Het Boek

Exodus 40:3-21 Het Boek (HTB)

3. Plaats de ark met de Tien Geboden erin en hang het gordijn ervoor, zodat de ark in het Heilige der Heiligen komt te staan.

4. Breng daarna de tafel met alle toebehoren naar binnen, zet de kandelaar erbij en steek de lampen aan.

5. Zet het gouden reukofferaltaar voor de ark en hang het gordijn voor de ingang van de tabernakel.

6. Zet daarna het brandofferaltaar voor de ingang.

7. Zet het wasvat tussen de tabernakel en het altaar en vul het met water.

8. Zet de gordijnwanden van de voorhof op en breng het gordijn voor de ingang van de voorhof aan.

9. Neem de zalfolie en sprenkel haar over de tabernakel en alles wat zich erin bevindt: alle toebehoren en stukken die daar staan, zodat ze worden geheiligd.

10. Zalf ook het brandofferaltaar en zijn toebehoren, zodat het allerheiligst wordt.

11. Doe hetzelfde met het wasvat en zijn voetstuk, zodat ook dat heilig wordt.

12. Breng Aäron en zijn zonen bij de ingang van de tabernakel en was hen met water.

13. Geef Aäron de heilige kleren aan, zalf en heilig hem, zodat hij voor Mij het priesterambt kan uitoefenen.

14. Zijn zonen moeten hun onderkleden aandoen

15. en daarna moeten zij worden gezalfd en geheiligd, zodat ook zij het priesterambt voor Mij kunnen uitoefenen.

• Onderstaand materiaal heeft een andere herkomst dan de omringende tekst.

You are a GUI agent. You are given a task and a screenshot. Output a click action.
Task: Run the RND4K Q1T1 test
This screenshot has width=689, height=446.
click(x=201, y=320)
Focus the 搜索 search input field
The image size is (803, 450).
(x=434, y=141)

Hun zalving zal van geslacht tot geslacht blijven gelden, het is een eeuwig priesterschap.’

16. Mozes voerde al deze opdrachten van de Here precies uit zoals de Here hem had opgedragen.

17. Op de eerste dag van de eerste maand in het tweede jaar na de bevrijding uit Egypte, zette Mozes de tabernakel op.

18. Hij plaatste de voetstukken, zette de wandpanelen overeind, bracht de dwarsbalken aan en zette de pilaren op hun plaatsen.

19. Hij legde het tentdoek over het geraamte en dekte het af met de twee dekkleden, precies zoals de Here hem had opgedragen.

20. Hij legde de plaquettes met de Tien Geboden in de ark, schoof de draagstokken door de ringen en plaatste het verzoendeksel op de ark.

21. Daarna bracht hij de ark de tabernakel binnen, hing het gordijn ervoor en onttrok de ark zo aan het gezicht, zoals de Here hem had opgedragen.